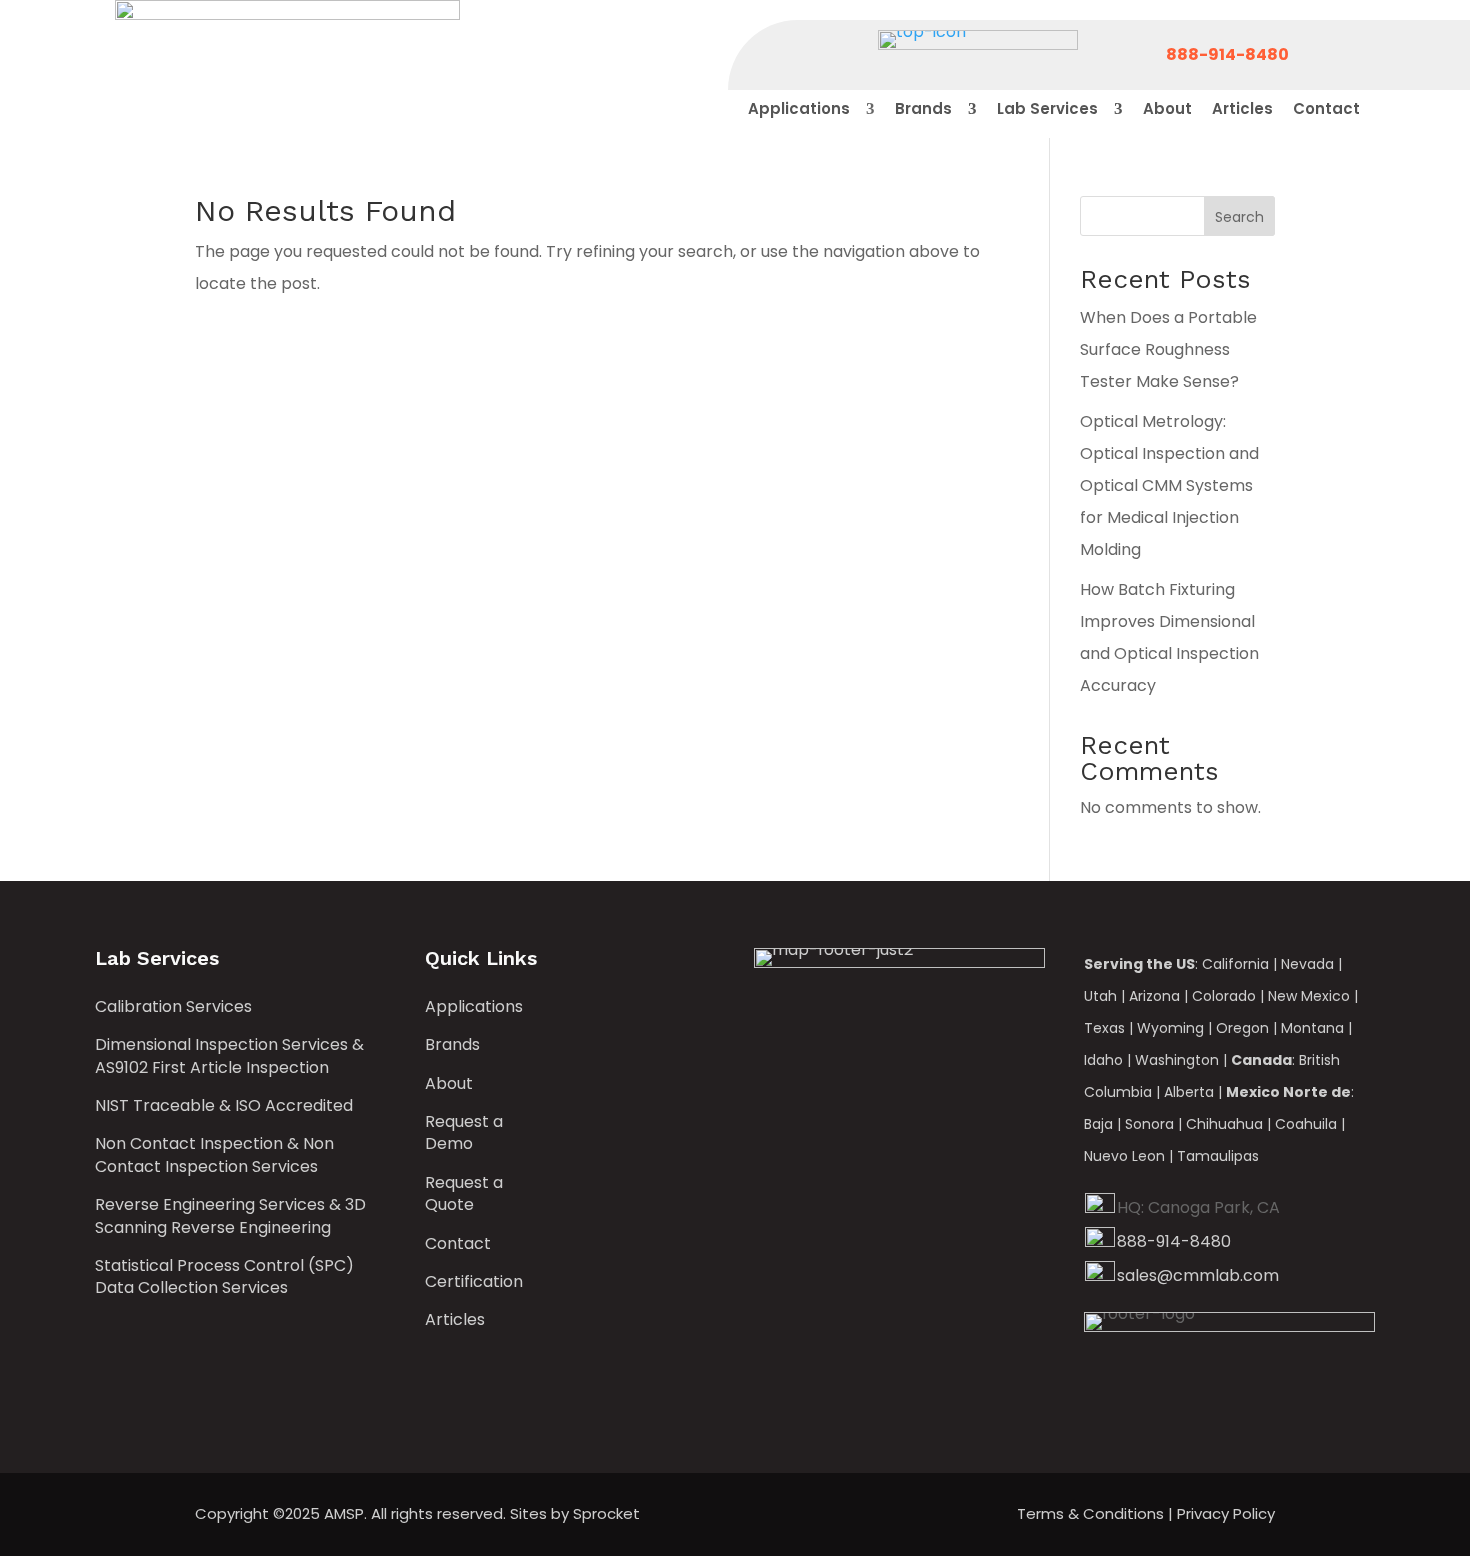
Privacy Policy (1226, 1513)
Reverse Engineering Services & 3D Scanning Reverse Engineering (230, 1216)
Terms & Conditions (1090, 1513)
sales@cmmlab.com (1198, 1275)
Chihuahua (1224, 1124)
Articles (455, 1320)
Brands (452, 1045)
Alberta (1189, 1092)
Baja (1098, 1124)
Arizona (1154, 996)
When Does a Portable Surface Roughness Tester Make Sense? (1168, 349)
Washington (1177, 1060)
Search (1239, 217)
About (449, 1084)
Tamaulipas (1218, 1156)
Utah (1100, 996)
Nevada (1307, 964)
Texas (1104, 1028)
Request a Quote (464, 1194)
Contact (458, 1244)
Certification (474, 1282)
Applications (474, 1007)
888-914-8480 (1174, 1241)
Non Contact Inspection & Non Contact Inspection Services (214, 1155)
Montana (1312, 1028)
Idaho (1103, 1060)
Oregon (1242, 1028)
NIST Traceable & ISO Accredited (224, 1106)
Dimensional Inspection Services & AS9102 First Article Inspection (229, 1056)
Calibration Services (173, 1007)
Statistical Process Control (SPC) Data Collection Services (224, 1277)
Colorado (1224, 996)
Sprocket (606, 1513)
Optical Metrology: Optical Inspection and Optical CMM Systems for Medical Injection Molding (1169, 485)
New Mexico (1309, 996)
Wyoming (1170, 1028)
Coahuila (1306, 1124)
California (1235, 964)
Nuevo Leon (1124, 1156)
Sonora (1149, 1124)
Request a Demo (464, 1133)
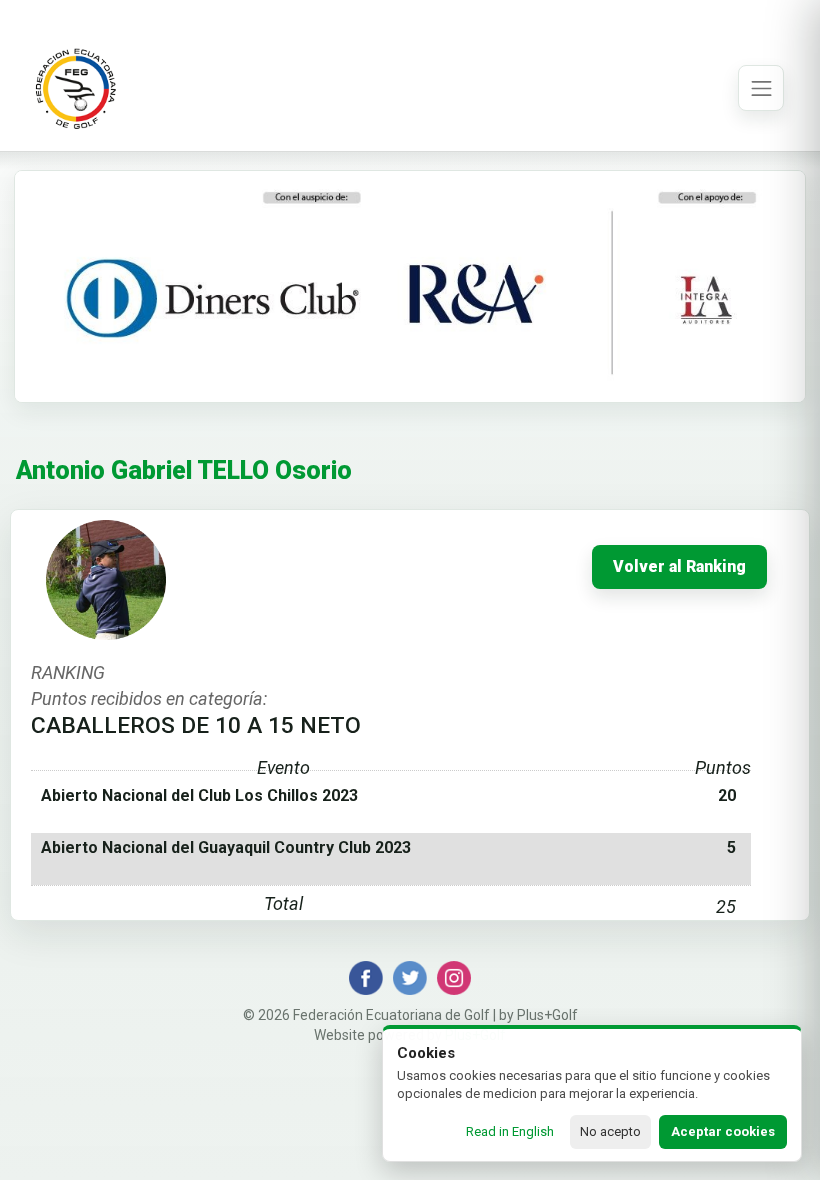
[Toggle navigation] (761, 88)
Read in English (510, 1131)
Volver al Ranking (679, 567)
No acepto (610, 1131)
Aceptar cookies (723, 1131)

==

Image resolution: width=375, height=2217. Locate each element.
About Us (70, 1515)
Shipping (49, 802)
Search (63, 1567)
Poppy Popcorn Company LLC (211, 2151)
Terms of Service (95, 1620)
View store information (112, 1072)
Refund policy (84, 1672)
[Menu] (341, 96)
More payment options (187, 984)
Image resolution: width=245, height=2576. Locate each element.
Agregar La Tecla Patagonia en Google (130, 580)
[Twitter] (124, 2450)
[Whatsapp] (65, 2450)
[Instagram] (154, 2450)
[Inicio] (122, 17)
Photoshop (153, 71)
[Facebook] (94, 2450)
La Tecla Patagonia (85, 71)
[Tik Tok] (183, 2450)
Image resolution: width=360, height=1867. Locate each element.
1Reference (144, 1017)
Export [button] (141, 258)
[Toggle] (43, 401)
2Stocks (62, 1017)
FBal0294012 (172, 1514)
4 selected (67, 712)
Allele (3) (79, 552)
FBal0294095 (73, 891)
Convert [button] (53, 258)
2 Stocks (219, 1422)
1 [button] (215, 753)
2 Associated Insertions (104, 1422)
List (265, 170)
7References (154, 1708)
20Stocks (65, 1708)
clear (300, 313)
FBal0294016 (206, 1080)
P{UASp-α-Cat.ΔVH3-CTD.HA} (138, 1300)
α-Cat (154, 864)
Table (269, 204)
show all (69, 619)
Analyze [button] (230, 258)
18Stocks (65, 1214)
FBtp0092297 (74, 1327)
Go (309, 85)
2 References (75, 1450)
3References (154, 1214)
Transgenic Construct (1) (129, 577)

WHAT TO WORK ON » What do the lines above say from the one containing "La Tecla Patagonia (85, 71)" down to the one containing "FBal0294095 (73, 891)"? Return them exactly, both end lines included, and only them.

EXPECTED OUTPUT »
La Tecla Patagonia (85, 71)
[Tik Tok] (183, 2450)
Image resolution: width=360, height=1867. Locate each element.
1Reference (144, 1017)
Export [button] (141, 258)
[Toggle] (43, 401)
2Stocks (62, 1017)
FBal0294012 (172, 1514)
4 selected (67, 712)
Allele (3) (79, 552)
FBal0294095 (73, 891)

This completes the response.